# XP Filter leaking?



## bamboo (Apr 28, 2010)

Does anyone have experience with a leaky xp filter?
My buddy has an xp2 and water is coming out of the cover where the cord comes out. 
Any idea?
Thanks!


----------



## Raf (Nov 6, 2010)

yup!

The o-rings around the valve stems are leaking.

The XP series filters have an overflow hole in the cavity where the valve stem unit enters the motor housing. You will notice this hole, it is triangular in shape and when the o-rings leak, this cavity fills with water until it leaks into the overflow drain hole and out the sides of the motor housing.

You need to first unplug the filter, remove the head/motor unit, tip it upside down to remove all the water in the head, then either get two new o-rings for the valve stems(in/out) or temporarily fix them by wrapping them with teflon tape to ensure a better seal.
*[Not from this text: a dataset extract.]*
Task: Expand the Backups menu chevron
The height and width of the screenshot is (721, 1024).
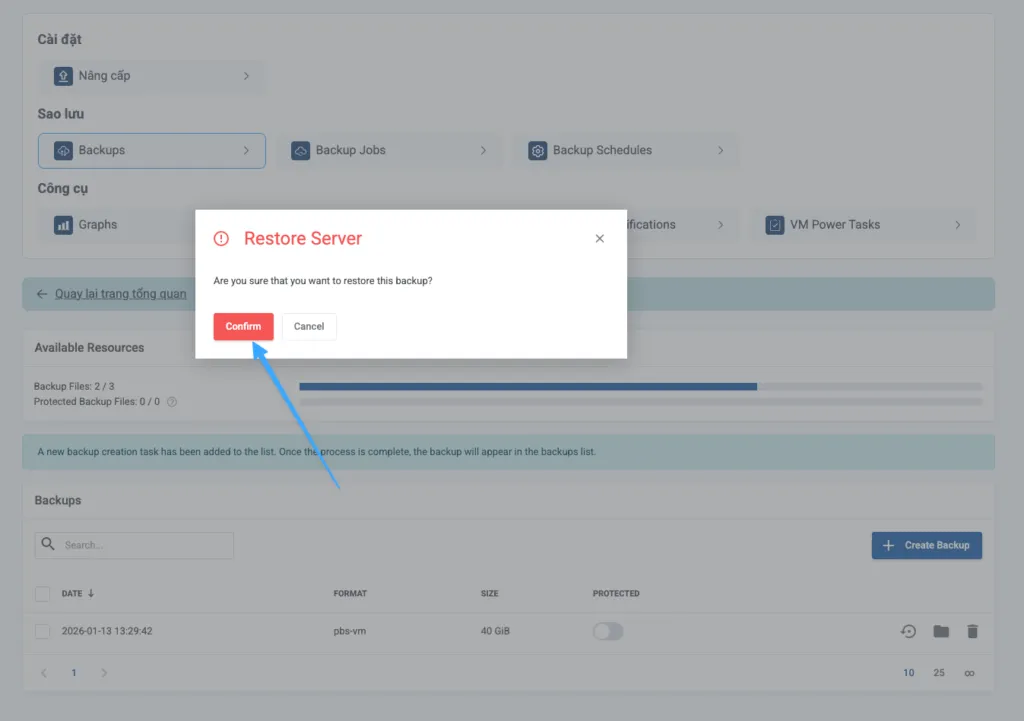Action: 246,150
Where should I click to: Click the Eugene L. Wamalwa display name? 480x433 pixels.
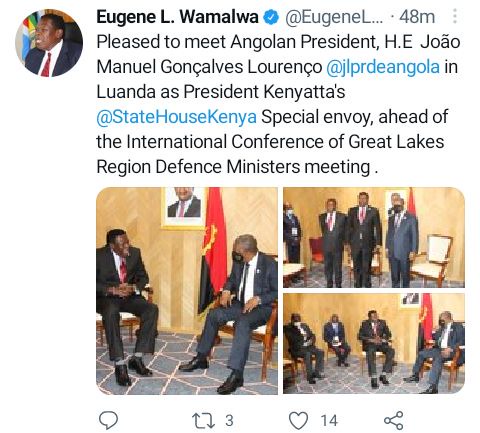tap(178, 17)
If they are sealed properly, there should be very little to no water in this cavity when taking off the valve stem for cleaning and there should be no leaks anywhere.

HTH


----------



## bamboo (Apr 28, 2010)

Thank you!
I will check it when I get home.


----------



## gklaw (May 31, 2010)

Also check if the hoses are straining the valve stem. That compresses the O-ring and cause leak and eventually damage to the O-ring. Straightening the hoses could solve your problem right there.


----------



## anessa (Apr 26, 2010)

Or, he didn't empty out the lid after doing a water change. Thoroughly shake/drain out the water from the lid and then run the filter to see if it is really leaking or if there was just an accumulation of water. And I agree with gklaw. That might be all that is necessary.


----------